Characterization of GTMs remotely activatable by ultrasound. (A) The design of ReCoM GTMs. Calcium-responding elements consisting of SRE, CRE, and NFAT RE were followed by target genes of interest (GOI) controlled by minimal promoter (a, Pmin) or minimal CMV promoter (b, PCMVmin). For two-stage constructs, LexA-VPR was designed as the product of stage 1 gene cassette, which can bind to the LexA-responding element and activate stage 2 target genes (c, d, e, and f). (B) Ultrasound stimulation induced gene products of different GTMs. Microbubble-coupled HEK293T cells transfected with Piezo1 and GTMs showed a significant increase in luciferase gene expression upon ultrasound stimulation (n = 3). (C) Lonomycin stimulation induces gene expression. HEK293T cells transfected with Piezo1 and genetic cassettes showed a significant increase in luciferase gene expression 16 h after ionomycin stimulation (n = 3). (D) Fluorescence microscopy images of HEK293T cells transfected with Piezo1 and gene activation cassette a (mNeonGreen as the reporter) without (Left) and 16 h after (Right) ultrasound stimulation (for 10 min). (Scale bar: 40 μm.) Error bars indicate SEM, *P < 0.05, **P < 0.01 from two-tailed Student t test.

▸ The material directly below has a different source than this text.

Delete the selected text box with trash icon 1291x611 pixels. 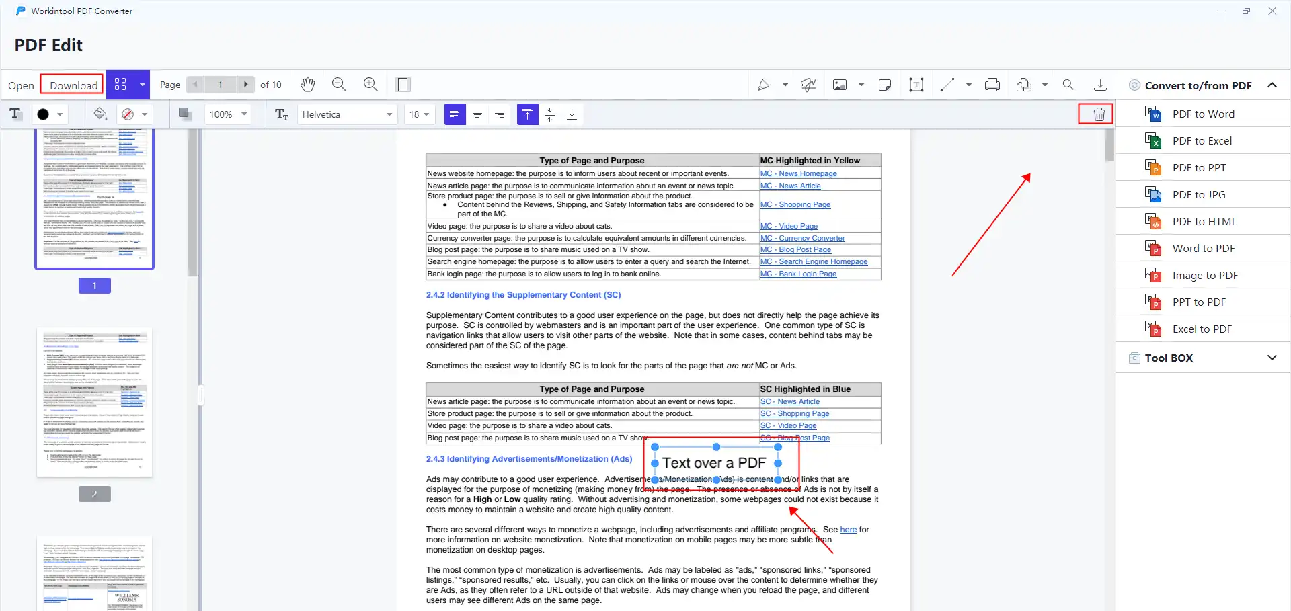1096,114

We next applied this system of remote-controlled mechanogenetics (ReCoM) based on design a to control the expression of anti-CD19 CAR in Jurkat T-cell lines and primary human T cells (peripheral blood mononuclear cells, or PBMCs) for cancer immunotherapy since anti-CD19 CAR and CD19 have been well established as an interaction pair for the immunotherapy of hematopoietic malignancies (2, 23). Jurkat and PBMC T cells express high levels of endogenous Piezo1 (24). Indeed, when microbubbles coated by streptavidin were coupled to the biotinylated surface membrane of Jurkat cells without the introduction of additional exogenous Piezo1 (Fig. 3A), calcium influx was observed upon ultrasound stimulation (Fig. 3 B and C). Further experiments validated ReCoM in controlling the production of the mNeonGreen reporter driven by different minimal promoters upon ultrasound stimulation in Jurkat T cells without the need for coexpression of exogenous Piezo1 (Fig. S7 A and B). We then applied ReCoM to control anti-CD19 CAR production by ultrasound in Jurkat cells. The encoding mRNA and expression percentage of anti-CD19 CAR in Jurkat cells was significantly increased after ultrasound stimulation (Fig. 3D and Fig. S7C). The Jurkat cells with the ultrasound-induced CAR expression were then incubated with CD19 antigen-expressing target tumor cells (Toledo lymphoma tumor cells that express high levels of CD19) (25). Upon the engagement of ultrasound-induced Jurkat and target Toledo cells for 24 h, the surface marker CD69 reflecting T-cell activation (26) was clearly up-regulated in the Jurkat cells (Fig. 3 E and F). These results indicate that the ultrasound-induced CAR production in Jurkat T cells can functionally mediate the engagement with antigens on the target tumor cells and activate Jurkat cells.

Fig. 3.

Fig. 3.

Remote-controlled activation of Jurkat T cells with ReCoM. (A) Jurkat cells were transfected with inducible ReCoM-CAR. After ultrasound stimulation, they were mixed with antigen CD19-expressing target tumor cells and evaluated for their activation level (CD69 expression). (B) The representative FRET/ECFP ratio images of the D3cpv calcium biosensor in Jurkat cells before (Left) and after (Right) ultrasound stimulation. (Scale bar: 10 μm.) (C) The FRET/ECFP ratio percentage change of D3cpv calcium FRET biosensor averaged among multiple Jurkat cells before and 10 s after ultrasound stimulation (n = 15). (D) Normalized expression of anti–CD19-CAR in Jurkat cells 16 h after ultrasound stimulation (n = 3). (E) Representative histograms of T-cell activation in Jurkat cells by quantifying the expression of the cell-surface protein marker CD69. Jurkat and Toledo mixtures were stained with Alexa647-conjugated anti-CD69 antibody and analyzed by flow cytometry. (F) The bar graphs represent CD69 up-regulation (normalized percentage of CD69-positive cells) in ultrasound-induced Jurkat cells upon Toledo cell engagement (n = 8). Error bars indicate SEM, *P < 0.05, ***P < 0.001 from two-tailed Student t test.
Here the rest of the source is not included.